Static context is written once as run_context. Judge feedback is compacted before being sent as a continuation prompt in the same session, while the raw judge JSON stays in trajectory.raw.jsonl for debugging.

Clean trajectories also record validation pass/fail events, run warnings, and no-finalize recovery markers. Raw trajectories preserve source events exactly; clean trajectories filter standalone punctuation-only assistant text such as . or ....

CLI

bun src/harness/evaluation/cli.ts --task <task_id> --runs-dir output/runs --max-rounds 3 --timeout-seconds 1800 --temperature 1 --thinking disabled

--system-prompt <path> is a debug-only explicit override. Normal source-native runs use the built-in lean system contract plus the generated initial prompt; there is no default config/AGENT.md.

The default LLM options are --thinking disabled --temperature 1. With thinking disabled, temperature is sent to the model.

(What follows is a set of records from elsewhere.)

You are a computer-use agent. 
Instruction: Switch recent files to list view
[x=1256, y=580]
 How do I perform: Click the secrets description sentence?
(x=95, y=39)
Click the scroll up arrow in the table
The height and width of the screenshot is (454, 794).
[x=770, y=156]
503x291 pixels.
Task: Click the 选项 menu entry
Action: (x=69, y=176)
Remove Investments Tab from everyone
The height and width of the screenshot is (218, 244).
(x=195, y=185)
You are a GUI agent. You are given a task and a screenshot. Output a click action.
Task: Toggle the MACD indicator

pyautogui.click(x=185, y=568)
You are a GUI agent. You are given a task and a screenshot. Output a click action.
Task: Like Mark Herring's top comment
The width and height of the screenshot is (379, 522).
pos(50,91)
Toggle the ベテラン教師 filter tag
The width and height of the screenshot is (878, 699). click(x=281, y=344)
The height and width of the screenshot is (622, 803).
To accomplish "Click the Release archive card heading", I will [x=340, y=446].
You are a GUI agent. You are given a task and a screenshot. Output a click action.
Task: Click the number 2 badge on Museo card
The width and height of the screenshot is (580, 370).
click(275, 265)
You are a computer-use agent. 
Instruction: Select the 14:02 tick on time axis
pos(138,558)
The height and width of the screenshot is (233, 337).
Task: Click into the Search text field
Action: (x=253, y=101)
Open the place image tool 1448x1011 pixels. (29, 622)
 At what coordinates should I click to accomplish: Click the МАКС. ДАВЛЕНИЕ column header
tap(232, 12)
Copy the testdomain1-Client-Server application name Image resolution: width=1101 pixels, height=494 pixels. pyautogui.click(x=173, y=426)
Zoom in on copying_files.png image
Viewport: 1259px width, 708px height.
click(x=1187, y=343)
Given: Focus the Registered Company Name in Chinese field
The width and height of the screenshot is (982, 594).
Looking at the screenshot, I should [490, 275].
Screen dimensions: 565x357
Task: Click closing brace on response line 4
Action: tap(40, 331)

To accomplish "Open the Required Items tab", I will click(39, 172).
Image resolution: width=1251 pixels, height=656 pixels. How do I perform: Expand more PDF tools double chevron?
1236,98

With --thinking adaptive, temperature is intentionally omitted and logged as ignored in run metadata.

--max-turns-per-round <n> caps agentic turns within one judge round. It is optional; full implementation regressions usually leave it unset and rely on --timeout-seconds as the whole-loop hard timeout. Set a cap when diagnosing no-finalize loops or running short smoke tests.